:: DOCUMENT EXTRACT ::
Larkin, Philip 1922–

A British poet and novelist, Larkin is most highly regarded for his understated and frequently melancholy poetry of commonplace events. (See also Contemporary Authors, Vols. 5-8, rev. ed.)

Philip Larkin is typical of a younger group of self-snubbers and self-loathers (who, nevertheless, have never thought to put down their wretched mirrors). He is forever promising to be a wit and then appealing to the reader to pity him instead. It is another turn on that petty bitterness about life that Betjeman too sometimes exhibits—not a world's sorrow and loss of meaning, but the sullenness of a man who finds squalor in his own spirit and fears to liberate himself from it.

M. L. Rosenthal, in his The Modern Poets: A Critical Introduction (copyright © 1960 by M. L. Rosenthal; reprinted by permission of Oxford University Press, Inc.), Oxford University Press, 1960, p. 222.

Philip Larkin … has produced some of the most genuinely post-Eliot poetry that we have yet had in this country. At his best Larkin comes near to Eliot's kind of seriousness, but in his earlier poems the offhand manner and flat Movement diction usually work against this seriousness in a fatal way: Larkin seems to adopt a wryer version of Eliot's old man persona and to be happy only when he can collapse the intellect into knockabout so as to undermine the poetry entirely and save himself from emotional self-exposure. Many whole poems are variations on some simple self-deprecating theme…. Sometimes the poems just hint coyly at unnamed horror….

It has … been said that the feeling in Larkin's poems is thin. This is often true, and particularly in the earlier idea-poems where it comes out as a persistent kind of self-pity. Some of the more impersonal poems, on the other hand, are quite different and contain very impressive lines and passages…. And when Larkin has the courage to write really honestly and without self-deception the result is often powerful and moving…. At these times Larkin finds a very individual poetic idiom which brings together Eliot's intellectual tension and reflectiveness, Auden's sharp sense of contemporary things and scenery, and a very direct emotional strength based in ordinary speech and asserting itself firmly beneath the elegance of the finished style.

Colin Falck, "Dreams and Responsibilities," in Review, No. 2, June/July, 1962, pp. 3-18.

G. S. Fraser says that Larkin exemplifies "everything that is good in this 'new movement' and none of its faults." Most of the reviewers of The Less Deceived have tagged him as the best of its poets. A few have said he is the best poet of his generation. This is all high praise. It is undoubtedly true that Larkin is a distinguished poet. The range of his subject matter, however, is narrow. Faded photographs, wrong choices, expectations that came to little—this is the sort of thing that engages him. And the wry observation is his usual way of viewing them, although on rare occasions, as in "Toads," he can be rather funny. He has neither Hardy's grim glee nor Housman's ironic hopelessness. He lacks not merely gaudiness but exuberance and open excitement.

:: TASK A ::
Turn the paragraph of the Larkin criticism excerpt that begins "G. S. Fraser says" into a short bulleted list of its main points.

:: PROVIDED ENTRIES ::
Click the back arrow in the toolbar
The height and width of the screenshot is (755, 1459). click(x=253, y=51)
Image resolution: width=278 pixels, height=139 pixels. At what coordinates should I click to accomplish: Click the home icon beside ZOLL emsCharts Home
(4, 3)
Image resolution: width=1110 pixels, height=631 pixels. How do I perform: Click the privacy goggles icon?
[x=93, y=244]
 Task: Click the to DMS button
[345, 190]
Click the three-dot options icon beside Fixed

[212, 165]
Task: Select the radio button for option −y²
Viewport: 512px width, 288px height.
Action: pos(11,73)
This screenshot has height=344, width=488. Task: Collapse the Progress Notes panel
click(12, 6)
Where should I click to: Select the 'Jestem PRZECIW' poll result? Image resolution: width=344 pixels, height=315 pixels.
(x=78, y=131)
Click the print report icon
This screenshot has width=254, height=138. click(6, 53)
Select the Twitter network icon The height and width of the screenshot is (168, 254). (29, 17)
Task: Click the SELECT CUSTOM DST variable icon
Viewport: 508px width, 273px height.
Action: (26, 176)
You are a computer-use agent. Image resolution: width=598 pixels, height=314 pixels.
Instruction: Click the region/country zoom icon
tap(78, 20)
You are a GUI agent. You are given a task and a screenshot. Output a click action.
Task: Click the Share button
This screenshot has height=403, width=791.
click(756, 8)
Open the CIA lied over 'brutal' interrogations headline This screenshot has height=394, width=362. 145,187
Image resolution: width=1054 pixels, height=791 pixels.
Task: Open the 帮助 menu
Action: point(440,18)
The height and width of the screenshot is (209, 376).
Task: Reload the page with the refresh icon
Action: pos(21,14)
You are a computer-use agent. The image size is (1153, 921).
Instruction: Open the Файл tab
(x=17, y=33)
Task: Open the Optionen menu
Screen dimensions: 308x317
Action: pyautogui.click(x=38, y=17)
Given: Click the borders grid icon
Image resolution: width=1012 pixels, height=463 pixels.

:: TASK B ::
Express the records as a Markdown table with the columns Number and Record line. Start with the record line containing "Open the CIA" and continue through the end of the records, leaving out blank lines.

:: CORRECT OUTPUT A ::
- G. S. Fraser says Larkin exemplifies "everything that is good in this 'new movement' and none of its faults."
- Most reviewers of The Less Deceived tag him as the best of its poets, and a few call him the best poet of his generation.
- Larkin is undoubtedly a distinguished poet, but his subject matter is narrow: faded photographs, wrong choices, expectations that came to little.
- He usually views these things with wry observation, though on rare occasions, as in "Toads," he can be rather funny.
- He has neither Hardy's grim glee nor Housman's ironic hopelessness, and he lacks exuberance and open excitement as well as gaudiness.

:: CORRECT OUTPUT B ::
| Number | Record line |
|---|---|
| 1 | Open the CIA lied over 'brutal' interrogations headline This screenshot has height=394, width=362. 145,187 |
| 2 | Image resolution: width=1054 pixels, height=791 pixels. |
| 3 | Task: Open the 帮助 menu |
| 4 | Action: point(440,18) |
| 5 | The height and width of the screenshot is (209, 376). |
| 6 | Task: Reload the page with the refresh icon |
| 7 | Action: pos(21,14) |
| 8 | You are a computer-use agent. The image size is (1153, 921). |
| 9 | Instruction: Open the Файл tab |
| 10 | (x=17, y=33) |
| 11 | Task: Open the Optionen menu |
| 12 | Screen dimensions: 308x317 |
| 13 | Action: pyautogui.click(x=38, y=17) |
| 14 | Given: Click the borders grid icon |
| 15 | Image resolution: width=1012 pixels, height=463 pixels. |